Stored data
==============================
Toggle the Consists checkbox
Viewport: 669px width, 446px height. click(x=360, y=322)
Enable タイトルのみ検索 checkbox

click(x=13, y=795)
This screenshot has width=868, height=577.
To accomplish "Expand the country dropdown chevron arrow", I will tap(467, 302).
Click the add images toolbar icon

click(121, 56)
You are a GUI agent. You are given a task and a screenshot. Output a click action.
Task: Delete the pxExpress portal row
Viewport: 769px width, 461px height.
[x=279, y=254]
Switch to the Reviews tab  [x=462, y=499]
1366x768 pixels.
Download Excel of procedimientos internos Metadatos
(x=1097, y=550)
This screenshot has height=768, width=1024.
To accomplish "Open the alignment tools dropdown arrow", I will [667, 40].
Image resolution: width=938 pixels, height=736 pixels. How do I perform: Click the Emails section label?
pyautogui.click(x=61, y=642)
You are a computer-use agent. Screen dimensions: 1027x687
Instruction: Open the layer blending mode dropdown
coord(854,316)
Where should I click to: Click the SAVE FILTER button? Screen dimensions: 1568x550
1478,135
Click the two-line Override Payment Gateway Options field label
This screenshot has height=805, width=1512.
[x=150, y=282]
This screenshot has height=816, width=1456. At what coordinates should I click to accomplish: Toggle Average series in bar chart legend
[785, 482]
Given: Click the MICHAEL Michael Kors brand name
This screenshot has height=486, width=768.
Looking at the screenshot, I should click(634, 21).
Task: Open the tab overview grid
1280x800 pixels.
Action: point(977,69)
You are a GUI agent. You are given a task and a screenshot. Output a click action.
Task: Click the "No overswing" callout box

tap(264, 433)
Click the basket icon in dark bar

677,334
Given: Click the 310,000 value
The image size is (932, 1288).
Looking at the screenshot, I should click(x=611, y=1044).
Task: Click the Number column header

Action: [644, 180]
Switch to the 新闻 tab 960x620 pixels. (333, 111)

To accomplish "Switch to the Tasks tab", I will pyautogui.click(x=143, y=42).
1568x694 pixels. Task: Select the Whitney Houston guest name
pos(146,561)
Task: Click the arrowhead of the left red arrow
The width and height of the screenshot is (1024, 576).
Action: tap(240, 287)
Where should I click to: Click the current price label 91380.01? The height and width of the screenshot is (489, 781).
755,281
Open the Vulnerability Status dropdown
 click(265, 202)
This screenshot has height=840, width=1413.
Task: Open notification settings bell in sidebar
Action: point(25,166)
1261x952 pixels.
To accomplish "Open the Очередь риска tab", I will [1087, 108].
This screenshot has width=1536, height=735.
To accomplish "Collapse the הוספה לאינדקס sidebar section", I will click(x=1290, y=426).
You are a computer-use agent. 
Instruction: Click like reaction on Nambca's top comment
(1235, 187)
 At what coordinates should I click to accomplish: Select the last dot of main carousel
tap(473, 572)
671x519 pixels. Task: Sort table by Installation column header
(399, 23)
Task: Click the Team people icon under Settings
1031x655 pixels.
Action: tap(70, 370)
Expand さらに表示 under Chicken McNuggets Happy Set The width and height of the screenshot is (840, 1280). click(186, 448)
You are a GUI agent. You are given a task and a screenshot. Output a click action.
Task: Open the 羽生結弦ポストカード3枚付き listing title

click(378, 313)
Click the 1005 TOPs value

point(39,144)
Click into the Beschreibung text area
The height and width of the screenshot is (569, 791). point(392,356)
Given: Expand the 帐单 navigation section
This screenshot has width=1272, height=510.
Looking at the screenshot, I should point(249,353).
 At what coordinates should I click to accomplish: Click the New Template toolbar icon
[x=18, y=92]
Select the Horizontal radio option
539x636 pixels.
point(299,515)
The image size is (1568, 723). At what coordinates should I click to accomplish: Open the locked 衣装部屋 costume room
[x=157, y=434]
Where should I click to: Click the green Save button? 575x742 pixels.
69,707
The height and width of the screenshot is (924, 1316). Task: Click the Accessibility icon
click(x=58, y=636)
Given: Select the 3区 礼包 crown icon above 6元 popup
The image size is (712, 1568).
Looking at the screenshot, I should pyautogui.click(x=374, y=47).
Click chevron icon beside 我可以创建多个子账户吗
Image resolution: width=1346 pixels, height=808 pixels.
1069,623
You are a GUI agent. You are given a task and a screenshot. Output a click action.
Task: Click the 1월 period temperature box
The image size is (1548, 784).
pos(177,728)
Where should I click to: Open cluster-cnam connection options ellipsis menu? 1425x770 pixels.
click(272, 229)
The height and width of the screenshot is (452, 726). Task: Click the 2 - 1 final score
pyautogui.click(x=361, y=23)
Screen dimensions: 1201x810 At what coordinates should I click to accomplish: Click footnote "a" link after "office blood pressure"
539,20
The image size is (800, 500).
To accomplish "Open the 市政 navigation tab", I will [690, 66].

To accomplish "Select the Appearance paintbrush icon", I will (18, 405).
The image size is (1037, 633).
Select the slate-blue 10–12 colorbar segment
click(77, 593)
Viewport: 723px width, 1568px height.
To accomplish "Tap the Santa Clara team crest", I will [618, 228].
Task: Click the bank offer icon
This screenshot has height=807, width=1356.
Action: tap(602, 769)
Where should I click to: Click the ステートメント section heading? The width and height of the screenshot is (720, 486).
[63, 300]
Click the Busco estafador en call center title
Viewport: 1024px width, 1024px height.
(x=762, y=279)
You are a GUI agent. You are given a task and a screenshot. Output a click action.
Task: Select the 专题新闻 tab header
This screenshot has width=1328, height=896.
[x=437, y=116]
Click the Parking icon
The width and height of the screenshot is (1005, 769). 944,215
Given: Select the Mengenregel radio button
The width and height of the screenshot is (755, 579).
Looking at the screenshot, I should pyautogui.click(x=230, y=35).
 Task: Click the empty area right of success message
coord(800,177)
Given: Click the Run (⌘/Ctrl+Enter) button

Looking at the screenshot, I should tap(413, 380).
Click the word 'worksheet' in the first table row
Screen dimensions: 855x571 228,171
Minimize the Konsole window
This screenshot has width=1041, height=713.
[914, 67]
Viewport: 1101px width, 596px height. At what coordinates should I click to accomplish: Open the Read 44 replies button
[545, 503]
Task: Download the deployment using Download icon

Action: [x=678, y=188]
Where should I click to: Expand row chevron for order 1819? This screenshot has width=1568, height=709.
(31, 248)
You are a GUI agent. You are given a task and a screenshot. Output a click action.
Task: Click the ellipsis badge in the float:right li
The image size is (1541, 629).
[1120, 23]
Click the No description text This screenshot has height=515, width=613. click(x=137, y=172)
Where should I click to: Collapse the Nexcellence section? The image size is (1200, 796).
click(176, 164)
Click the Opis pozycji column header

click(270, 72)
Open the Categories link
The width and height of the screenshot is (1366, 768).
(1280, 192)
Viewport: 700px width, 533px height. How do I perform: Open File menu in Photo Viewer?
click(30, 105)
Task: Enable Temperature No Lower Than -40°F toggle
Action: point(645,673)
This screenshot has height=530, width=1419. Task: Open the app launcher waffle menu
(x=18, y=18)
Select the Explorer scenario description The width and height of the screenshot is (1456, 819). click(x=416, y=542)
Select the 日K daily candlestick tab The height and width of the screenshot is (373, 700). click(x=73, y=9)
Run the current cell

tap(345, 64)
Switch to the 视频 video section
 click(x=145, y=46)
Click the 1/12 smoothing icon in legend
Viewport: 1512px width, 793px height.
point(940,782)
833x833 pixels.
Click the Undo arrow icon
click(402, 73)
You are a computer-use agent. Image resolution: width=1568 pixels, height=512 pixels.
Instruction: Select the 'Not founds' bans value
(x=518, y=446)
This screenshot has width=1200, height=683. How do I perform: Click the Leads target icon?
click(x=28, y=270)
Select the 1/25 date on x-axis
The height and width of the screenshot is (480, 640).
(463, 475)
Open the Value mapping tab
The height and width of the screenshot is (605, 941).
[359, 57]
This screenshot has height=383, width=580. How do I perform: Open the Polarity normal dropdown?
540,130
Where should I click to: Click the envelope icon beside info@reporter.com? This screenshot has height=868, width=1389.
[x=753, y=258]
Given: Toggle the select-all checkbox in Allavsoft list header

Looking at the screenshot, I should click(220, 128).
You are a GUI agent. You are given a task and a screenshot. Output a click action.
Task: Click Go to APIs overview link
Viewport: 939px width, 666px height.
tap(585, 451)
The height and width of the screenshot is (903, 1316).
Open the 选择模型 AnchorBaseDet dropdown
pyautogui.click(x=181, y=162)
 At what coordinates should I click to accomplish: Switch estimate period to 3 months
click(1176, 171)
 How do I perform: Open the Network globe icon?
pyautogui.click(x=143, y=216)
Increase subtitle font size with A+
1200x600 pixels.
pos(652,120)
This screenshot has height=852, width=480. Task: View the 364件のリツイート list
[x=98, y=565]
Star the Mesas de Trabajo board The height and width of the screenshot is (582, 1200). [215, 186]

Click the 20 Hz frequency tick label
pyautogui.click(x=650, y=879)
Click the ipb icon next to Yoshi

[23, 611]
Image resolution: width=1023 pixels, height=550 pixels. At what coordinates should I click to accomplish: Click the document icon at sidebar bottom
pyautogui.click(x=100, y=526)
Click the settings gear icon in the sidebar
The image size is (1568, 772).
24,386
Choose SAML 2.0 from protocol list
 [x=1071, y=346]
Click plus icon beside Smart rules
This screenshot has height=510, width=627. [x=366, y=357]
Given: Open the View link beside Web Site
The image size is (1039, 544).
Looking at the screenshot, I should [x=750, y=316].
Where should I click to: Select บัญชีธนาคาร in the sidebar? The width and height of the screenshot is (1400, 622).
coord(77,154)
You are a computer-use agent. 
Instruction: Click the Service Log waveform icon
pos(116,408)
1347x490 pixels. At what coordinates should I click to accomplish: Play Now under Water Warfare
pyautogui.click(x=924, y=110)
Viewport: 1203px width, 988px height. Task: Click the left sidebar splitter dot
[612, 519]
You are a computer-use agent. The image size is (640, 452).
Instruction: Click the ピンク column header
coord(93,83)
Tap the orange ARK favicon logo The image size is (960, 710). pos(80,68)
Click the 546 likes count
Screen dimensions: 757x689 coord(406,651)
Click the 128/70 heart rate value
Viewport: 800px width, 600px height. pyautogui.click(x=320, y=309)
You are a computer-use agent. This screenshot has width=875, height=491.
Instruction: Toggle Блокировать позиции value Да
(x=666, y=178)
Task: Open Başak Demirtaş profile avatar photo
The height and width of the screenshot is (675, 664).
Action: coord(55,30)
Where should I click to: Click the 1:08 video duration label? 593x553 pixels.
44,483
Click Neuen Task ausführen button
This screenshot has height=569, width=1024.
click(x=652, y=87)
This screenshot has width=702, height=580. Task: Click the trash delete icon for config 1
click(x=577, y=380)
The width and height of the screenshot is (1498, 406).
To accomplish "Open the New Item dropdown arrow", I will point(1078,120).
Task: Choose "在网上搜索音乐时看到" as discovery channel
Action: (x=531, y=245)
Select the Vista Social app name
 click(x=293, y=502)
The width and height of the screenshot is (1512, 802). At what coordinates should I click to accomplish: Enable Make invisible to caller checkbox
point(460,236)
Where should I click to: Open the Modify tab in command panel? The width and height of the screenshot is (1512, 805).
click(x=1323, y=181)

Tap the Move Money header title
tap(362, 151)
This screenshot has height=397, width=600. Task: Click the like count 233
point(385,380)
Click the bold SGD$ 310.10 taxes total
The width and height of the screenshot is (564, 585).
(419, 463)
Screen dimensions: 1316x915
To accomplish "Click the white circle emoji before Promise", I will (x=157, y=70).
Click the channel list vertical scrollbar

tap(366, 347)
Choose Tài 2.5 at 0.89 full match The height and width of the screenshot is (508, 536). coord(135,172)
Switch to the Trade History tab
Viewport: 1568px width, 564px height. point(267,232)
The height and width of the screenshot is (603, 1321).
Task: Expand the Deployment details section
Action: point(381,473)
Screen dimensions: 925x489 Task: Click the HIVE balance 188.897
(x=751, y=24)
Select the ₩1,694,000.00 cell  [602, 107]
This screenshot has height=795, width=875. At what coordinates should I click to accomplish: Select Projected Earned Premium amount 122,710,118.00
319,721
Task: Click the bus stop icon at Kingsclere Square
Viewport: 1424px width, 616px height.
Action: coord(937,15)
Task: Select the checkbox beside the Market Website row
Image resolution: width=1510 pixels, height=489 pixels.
==============================
◆ REQUIRED ACTION
Each line above with the string "navigation" should be reported in full.

◆ TASK SOLUTION
Given: Expand the 帐单 navigation section
To accomplish "Open the 市政 navigation tab", I will [690, 66].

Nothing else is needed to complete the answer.